The Love Market: Chapter Seventeen

It took several minutes for Piper to disentangle herself as well as Sequoia from the wreckage of the truck. There was a fleeting moment where she had attempted to drag the others from the vehicle, but the notion seemed superfluous. Rose wasn’t moving anymore, and Mika’s head hung at an odd angle. Monroe had let out one pained squeal after everything had come to a stop, but as Piper came clear of the truck, it ceased. The moisture on the road where the truck lay on the driver’s side told the story enough that Monroe hadn’t been fast enough to pull his arm in before the explosion. It was as her eyes trailed up from the transport that Piper saw the cause of such damage.

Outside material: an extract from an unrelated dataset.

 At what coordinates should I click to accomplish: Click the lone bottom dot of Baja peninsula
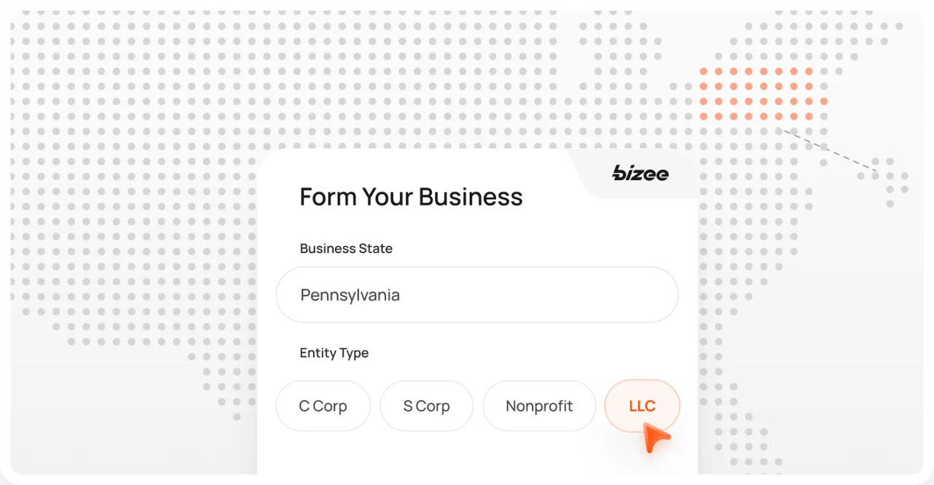[x=236, y=416]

In the distance, far ahead where they had been intended to set up a new encampment, hung the heavy fungal-shaped cloud of dread. Piper’s breath fled then; the game was over, and she couldn’t claim anyway the act would be ignored. This would not be like a stone tossed into a pound, made to create ripples that would dissipate and return the calm surface to normal after a moment. The bomb would be the act of tossing a boulder into a frozen lake, jagged ice would jerk heavenward, and frigid water would pour out as it consumed more of the solid surface. These wars were going to end now, that much seemed evident, but what would be left of a world afterward, a world Sequoia would continue to grow in, was uncertain.

Piper looked at the bundle she had clutched to her breast, a weight that felt insubstantial, her limbs not the conflicting tantrum she expected of a child but calm and numb. She set the girl beside the truck before pulling some supplies from the back. There was water, food, and a few blankets that had been packed with a medical kit. Though she only had her sidearm, Piper figured survival, at least until they could reach somewhere safe, would not boil down to the ability to fight. Taking what she could, Piper loaded a bag before wrapping the girl in one of the blankets. The cold was setting in. Night had come and brought with it the grimmest of reapers. Regardless of what was to come, Piper would do all she could to protect Sequoia.

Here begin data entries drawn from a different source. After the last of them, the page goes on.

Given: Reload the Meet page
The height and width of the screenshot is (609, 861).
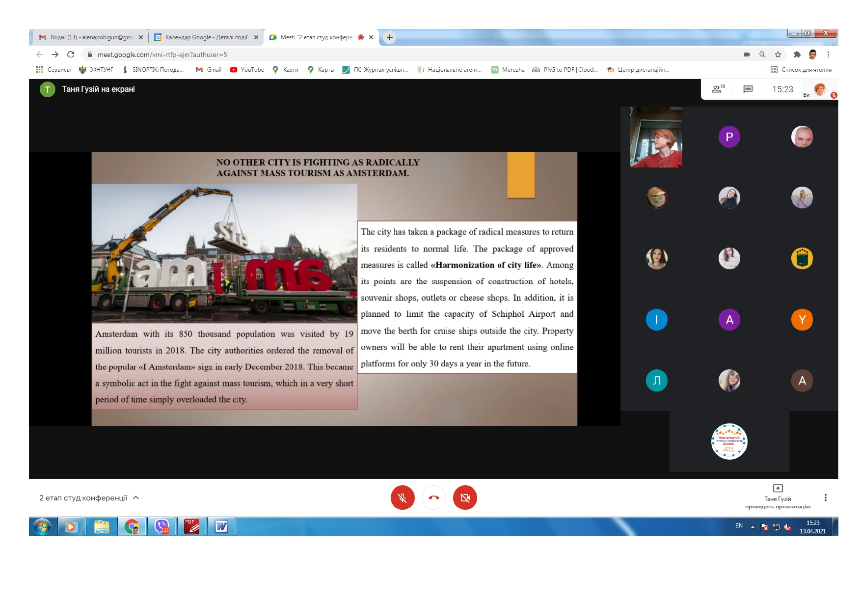Looking at the screenshot, I should pyautogui.click(x=71, y=55).
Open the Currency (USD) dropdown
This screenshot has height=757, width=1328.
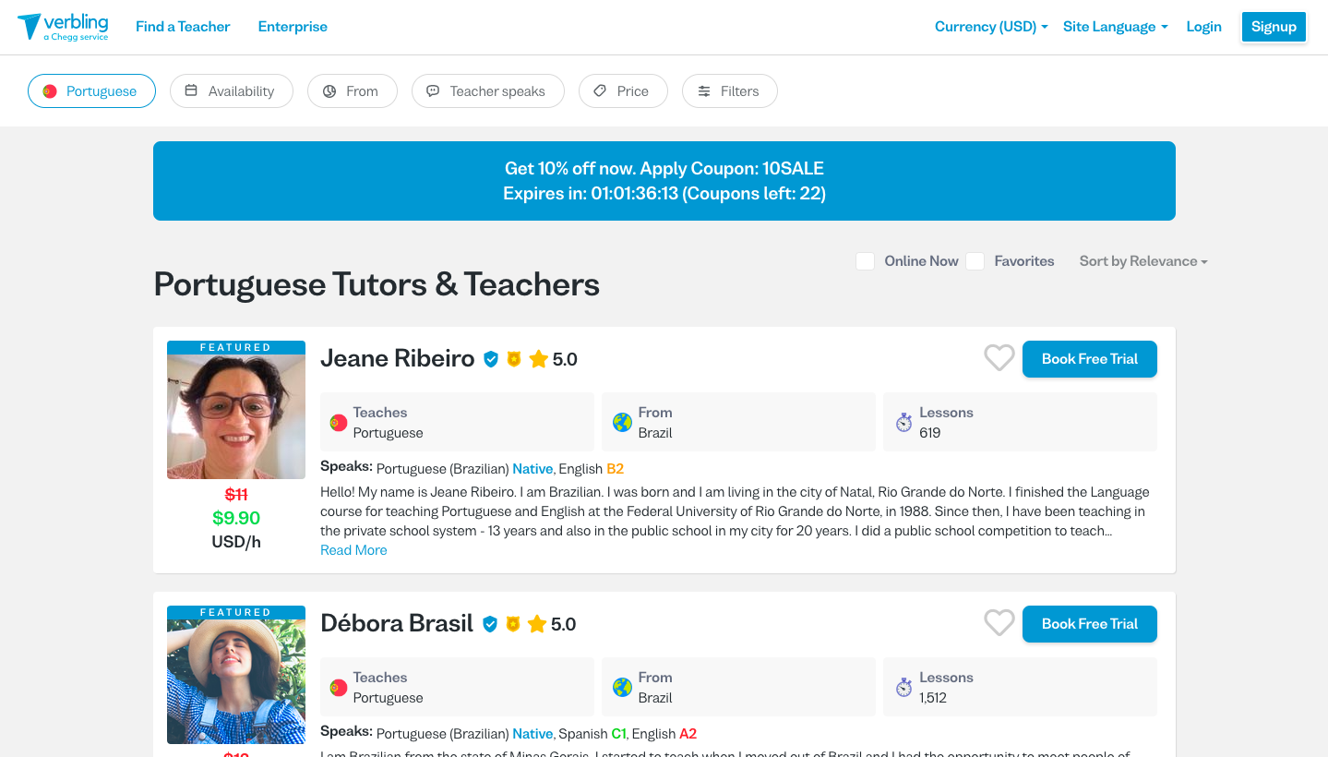(990, 27)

Fall out would be in the air, the blanket would not protect from radiation, but the cold would be deterred, and the bottled water a guard against contamination. It seemed wise to head south or west, anything but further on to the site of destruction. Far back along the road, Piper knew she might find the airstrip located only a few miles from the old camp. On foot, it would take a day, maybe days, but she knew, even if Sequoia became a bit of luggage, she might just make it.

Piper began down the road in darkness with the girl slung over her back and over Sequoia’s back, the pack of supplies. As troubling as it would have been otherwise, Piper could only thank the lucky stars guiding their trek south that the girl had been knocked out in the crash. It served as cause for Piper to check her occasionally as they stopped at some of the remaining military vehicles toppled on the roadside. Yet, every time she checked the girl, she was breathing, her pulse steady, and she showed no sign of injury. What was equally constant was the state of the motorcade and those fellows who had been caught in the blast.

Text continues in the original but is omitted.